David Weinberger, a fellow at the Harvard Berkman Center, speaks eloquently on the way digitization of information is changing the way we define knowledge. In a recent presentation he made at a Library of Congress conference he argues that the increasingly universal availability of on line information and, in particular, the rich web of interacting and social networking that is unfolding in the blogosphere is changing knowledge itself and what the public comes to accept as true and valid.
One interesting example David gave in his presentation related to his experience of shopping for a new washer and dryer. He went to the Kenmore site, which contained the usual marketing hype, and then went to a forum where customers commented on it. He noted that he relied more on the public comments of people he didn’t even know to a greater extent than the information on the company’s website.
As social networking moves into the medical world, it will be interesting to see how this will change the way we view medical knowledge. As a physician who has been active in the online world, I am seeing how this works! Patients often don’t experience illness in a way that anyone has ever written about, and are very willing to share that with others online. This actually becomes a new method of medical research and documentation.
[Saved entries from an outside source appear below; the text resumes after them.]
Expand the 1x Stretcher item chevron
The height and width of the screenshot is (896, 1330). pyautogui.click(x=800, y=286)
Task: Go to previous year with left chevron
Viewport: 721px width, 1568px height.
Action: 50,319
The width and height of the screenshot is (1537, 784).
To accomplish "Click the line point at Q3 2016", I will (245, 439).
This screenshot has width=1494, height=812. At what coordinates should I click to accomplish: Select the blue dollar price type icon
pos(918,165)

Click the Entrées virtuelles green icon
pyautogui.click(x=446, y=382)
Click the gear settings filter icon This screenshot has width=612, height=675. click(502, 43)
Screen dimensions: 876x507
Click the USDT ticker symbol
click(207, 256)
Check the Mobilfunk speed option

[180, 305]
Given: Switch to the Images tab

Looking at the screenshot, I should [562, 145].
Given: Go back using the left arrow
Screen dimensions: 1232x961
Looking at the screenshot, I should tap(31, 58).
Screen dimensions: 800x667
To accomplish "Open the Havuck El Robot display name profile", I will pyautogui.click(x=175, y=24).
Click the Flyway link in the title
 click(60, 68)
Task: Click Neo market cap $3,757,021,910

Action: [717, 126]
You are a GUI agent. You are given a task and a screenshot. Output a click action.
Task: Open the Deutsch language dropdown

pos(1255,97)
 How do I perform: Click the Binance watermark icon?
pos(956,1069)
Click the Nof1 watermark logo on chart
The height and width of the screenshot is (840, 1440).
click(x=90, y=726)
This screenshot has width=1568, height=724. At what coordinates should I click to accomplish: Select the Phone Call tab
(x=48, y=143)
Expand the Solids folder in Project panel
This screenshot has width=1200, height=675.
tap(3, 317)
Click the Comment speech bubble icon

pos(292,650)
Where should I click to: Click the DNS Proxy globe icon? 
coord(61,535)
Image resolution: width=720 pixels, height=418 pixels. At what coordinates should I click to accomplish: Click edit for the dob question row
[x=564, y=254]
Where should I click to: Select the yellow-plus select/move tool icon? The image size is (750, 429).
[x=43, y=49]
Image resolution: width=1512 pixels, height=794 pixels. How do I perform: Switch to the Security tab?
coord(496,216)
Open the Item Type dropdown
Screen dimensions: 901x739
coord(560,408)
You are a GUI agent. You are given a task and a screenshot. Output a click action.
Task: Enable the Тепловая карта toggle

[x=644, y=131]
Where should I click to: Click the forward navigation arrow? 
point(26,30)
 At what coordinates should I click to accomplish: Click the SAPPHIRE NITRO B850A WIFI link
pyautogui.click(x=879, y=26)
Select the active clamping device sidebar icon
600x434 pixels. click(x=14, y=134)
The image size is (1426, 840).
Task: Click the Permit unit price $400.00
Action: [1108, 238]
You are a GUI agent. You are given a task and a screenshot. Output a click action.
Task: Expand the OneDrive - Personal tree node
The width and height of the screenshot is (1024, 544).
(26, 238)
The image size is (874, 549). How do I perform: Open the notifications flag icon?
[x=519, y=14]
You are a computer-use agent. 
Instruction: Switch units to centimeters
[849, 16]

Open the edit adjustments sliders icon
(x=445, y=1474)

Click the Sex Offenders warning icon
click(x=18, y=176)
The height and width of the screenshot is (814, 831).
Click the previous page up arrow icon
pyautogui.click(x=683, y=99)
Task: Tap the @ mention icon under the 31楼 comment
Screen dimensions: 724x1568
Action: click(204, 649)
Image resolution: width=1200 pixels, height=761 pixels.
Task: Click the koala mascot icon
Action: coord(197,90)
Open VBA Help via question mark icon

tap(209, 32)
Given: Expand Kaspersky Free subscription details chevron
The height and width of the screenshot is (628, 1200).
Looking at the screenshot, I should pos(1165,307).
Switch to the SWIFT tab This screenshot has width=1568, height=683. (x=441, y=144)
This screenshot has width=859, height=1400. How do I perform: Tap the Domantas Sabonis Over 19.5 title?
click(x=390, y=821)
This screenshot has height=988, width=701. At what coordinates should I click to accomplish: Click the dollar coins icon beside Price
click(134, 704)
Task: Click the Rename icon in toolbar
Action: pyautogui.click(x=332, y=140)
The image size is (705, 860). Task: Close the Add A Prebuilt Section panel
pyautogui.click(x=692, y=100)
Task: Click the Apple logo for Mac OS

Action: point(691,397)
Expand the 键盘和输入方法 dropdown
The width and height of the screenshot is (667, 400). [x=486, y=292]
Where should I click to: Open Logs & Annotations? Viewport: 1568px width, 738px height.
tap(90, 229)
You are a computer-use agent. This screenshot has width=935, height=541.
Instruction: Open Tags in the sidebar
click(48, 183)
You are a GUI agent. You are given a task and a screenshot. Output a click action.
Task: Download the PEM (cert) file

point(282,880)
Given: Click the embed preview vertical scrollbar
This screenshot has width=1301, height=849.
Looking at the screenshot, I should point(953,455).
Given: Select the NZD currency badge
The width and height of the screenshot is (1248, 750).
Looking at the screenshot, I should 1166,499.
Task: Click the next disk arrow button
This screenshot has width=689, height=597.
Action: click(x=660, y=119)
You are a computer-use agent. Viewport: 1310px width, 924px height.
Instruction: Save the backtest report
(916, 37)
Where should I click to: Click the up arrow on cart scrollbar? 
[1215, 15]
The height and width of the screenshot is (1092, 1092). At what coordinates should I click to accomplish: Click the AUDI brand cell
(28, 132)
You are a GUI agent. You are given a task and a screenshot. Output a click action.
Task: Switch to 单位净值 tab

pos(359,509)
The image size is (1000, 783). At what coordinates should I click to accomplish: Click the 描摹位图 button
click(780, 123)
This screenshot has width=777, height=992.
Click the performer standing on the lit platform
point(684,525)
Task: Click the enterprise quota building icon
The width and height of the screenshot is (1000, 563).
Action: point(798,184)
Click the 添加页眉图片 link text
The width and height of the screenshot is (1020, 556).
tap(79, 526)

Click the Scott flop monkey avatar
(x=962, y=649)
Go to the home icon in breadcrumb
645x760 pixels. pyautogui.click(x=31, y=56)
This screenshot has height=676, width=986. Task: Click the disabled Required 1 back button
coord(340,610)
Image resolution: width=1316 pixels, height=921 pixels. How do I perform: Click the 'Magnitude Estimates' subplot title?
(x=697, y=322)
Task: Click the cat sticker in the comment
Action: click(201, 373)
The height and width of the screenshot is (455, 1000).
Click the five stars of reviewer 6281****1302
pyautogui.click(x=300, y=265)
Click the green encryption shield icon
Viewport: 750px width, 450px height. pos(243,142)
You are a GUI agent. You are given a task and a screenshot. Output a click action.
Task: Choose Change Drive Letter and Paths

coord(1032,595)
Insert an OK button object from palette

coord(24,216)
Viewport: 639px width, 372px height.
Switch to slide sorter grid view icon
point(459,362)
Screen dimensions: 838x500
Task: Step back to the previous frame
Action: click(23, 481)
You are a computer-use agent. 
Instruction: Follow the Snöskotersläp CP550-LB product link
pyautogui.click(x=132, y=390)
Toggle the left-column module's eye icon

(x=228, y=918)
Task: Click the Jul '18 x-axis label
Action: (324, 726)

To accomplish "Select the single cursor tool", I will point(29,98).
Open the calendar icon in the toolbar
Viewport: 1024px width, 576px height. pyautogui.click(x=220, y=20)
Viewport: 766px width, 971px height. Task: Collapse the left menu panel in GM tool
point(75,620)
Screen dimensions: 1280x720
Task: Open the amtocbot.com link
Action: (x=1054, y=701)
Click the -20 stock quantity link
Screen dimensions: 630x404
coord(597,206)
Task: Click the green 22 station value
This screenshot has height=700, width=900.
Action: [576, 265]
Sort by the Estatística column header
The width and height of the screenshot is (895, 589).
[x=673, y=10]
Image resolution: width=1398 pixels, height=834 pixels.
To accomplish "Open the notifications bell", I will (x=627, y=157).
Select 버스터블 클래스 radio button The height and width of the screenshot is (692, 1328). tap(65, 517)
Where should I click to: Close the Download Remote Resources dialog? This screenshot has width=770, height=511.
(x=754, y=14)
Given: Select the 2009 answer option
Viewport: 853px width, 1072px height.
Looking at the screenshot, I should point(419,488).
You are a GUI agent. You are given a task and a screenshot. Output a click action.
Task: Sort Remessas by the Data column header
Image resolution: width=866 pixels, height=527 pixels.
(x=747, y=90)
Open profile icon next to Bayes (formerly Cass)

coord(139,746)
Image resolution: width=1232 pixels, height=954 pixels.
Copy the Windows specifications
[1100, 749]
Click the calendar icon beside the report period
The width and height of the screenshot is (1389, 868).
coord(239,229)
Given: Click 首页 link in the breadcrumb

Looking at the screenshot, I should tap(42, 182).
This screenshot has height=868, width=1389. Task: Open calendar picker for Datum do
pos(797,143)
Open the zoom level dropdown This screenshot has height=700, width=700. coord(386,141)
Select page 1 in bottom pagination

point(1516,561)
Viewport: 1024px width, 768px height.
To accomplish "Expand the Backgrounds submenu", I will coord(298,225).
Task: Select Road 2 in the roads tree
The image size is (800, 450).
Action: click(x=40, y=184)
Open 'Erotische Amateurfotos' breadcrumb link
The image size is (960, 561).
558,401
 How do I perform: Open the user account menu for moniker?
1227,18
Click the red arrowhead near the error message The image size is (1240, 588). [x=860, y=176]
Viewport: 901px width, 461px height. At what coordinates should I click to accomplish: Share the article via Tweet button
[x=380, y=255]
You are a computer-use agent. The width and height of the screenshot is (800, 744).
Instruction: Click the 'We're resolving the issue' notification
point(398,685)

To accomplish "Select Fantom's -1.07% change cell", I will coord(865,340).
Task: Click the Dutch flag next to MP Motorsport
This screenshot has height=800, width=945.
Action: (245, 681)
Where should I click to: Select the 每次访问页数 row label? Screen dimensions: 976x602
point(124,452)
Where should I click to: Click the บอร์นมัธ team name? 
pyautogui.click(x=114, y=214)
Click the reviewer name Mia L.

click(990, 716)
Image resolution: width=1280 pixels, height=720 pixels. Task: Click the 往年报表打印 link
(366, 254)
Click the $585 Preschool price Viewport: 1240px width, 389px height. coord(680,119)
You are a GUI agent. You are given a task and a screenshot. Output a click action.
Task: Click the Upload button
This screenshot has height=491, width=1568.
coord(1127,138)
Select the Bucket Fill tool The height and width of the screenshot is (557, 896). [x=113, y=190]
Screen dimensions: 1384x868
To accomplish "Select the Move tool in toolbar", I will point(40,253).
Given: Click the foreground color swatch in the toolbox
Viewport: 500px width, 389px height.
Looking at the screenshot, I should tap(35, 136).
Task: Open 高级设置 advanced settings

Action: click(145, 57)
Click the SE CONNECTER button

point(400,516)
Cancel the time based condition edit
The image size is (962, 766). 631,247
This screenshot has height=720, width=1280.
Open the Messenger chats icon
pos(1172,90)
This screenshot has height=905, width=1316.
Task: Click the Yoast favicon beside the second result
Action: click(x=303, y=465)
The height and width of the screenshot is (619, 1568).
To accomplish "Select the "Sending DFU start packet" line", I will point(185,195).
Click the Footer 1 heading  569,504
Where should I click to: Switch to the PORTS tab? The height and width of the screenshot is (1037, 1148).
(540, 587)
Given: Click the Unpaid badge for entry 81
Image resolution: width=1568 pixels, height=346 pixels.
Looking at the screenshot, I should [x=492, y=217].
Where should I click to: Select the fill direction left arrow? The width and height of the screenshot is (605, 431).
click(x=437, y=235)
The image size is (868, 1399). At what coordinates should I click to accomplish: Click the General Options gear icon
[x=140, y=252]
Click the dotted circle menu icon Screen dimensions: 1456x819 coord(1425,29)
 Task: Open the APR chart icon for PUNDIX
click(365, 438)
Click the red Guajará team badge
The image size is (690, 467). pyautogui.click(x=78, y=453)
Our late dear friend, Tom Ferguson, MD, to whom this site is dedicated, coined the term “e Patients” to define the people who were empowered to find medical answers for themselves, rather than rely on any single individual’s opinion or interpretation. Then, using their own experiences and gaining from the sharing with others, they decide what is the best course of action.
This concept blows the minds of most traditional physicians, who still think in terms of conventional Doctor-Patient roles and are invested in the preeminence of the physician’s preistly function. But, my sense is that David Weinberger is right. The horse is out of the barn. Web 2.0 has launched a revolution of medical blogs, forums, doctor/patient emails, has empowered and informed patients who are educating themselves with web searches, and medical knowledge will be built over time by this professional/private partnership.
Physicians will learn more than ever from their patients. Patients will begin to increasingly teach each other. Information that is not quite on the mark will be perfected and modified in the fiery furnace of public interchange. It will be a wild, exciting ride for those of us who are ready to “strap it on”.